José Goulão: Que futuro para os direitos humanos?

O meu querido amigo Assírio Bacelar convidou-me a refletir um pouco para a chancela “Nova Vega” sobre o estado universal dos direitos humanos, já que tanto deles se fala, fazendo parte do menu obrigatório dos discursos dos dirigentes mundiais.
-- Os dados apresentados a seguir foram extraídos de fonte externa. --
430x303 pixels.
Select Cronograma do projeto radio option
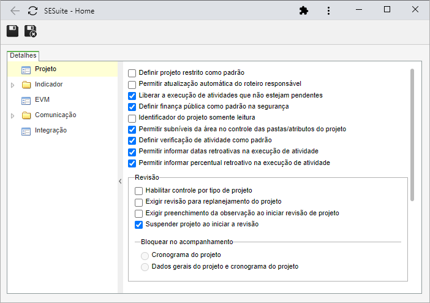point(145,256)
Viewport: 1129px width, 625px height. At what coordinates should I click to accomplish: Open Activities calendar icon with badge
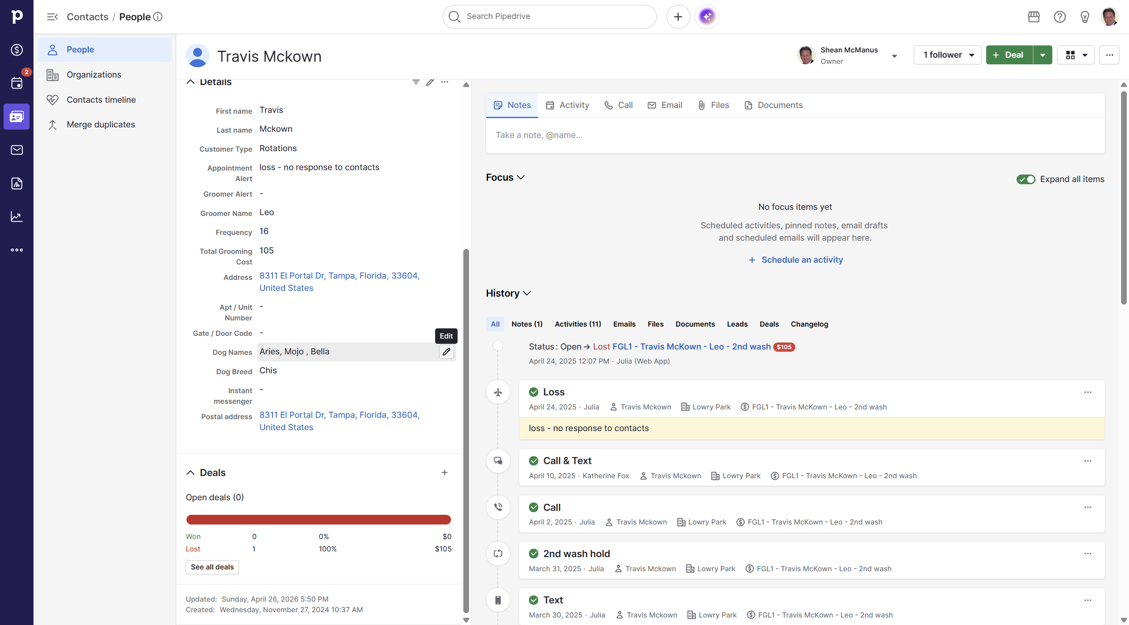[17, 83]
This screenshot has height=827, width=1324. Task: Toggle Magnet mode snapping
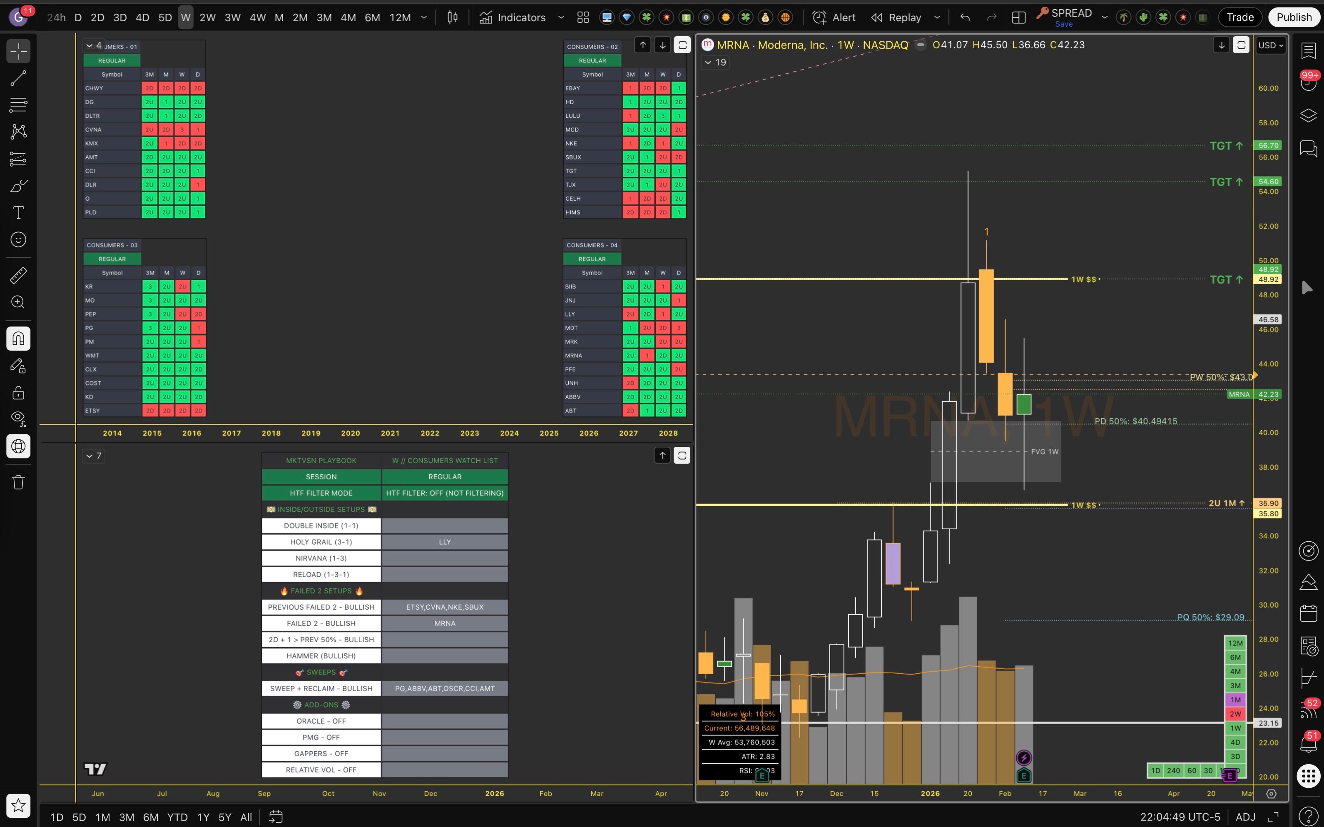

Por José Goulão, no Mundo Cão

Direitos Humanos - Reprodução

Uma reflexão com olhos postos no futuro, pelo que me pareceu óbvio tomar como base uma enumeração dos direitos humanos reconhecidos universalmente como tal, observar o que em torno deles se passa na atualidade e, a partir daí, de acordo com as relações de força dominantes no mundo, tentar antever a sua evolução. Nada de feitiçaria ou adivinhação, mas apenas, e tão só, um assentamento de pistas para reflexão com base em dados sobre de onde se partiu e onde estamos. Exercício aterrador, acreditem.

Comecei por ir à fonte natural, a Declaração Universal dos Direitos Humanos de 1948, o primeiro documento do gênero estabelecido à escala planetária, onde foram apostas as assinaturas dos países então existentes e cuja aceitação passou a ser uma condição para que cada novo Estado independente seja admitido nas Nações Unidas. Uma leitura elucidativa: como se o tempo estivesse à espera de poder mover-se, preso num magma de ideias e conceitos que os mais relevantes dirigentes mundiais aceitam e dizem aplicar, embora muitos deles se recusam a passa-los à prática, considerando-se a si mesmos os mais respeitadores dessas normas. Capazes até de fazer guerras e matar seres humanos em nome dos direitos humanos.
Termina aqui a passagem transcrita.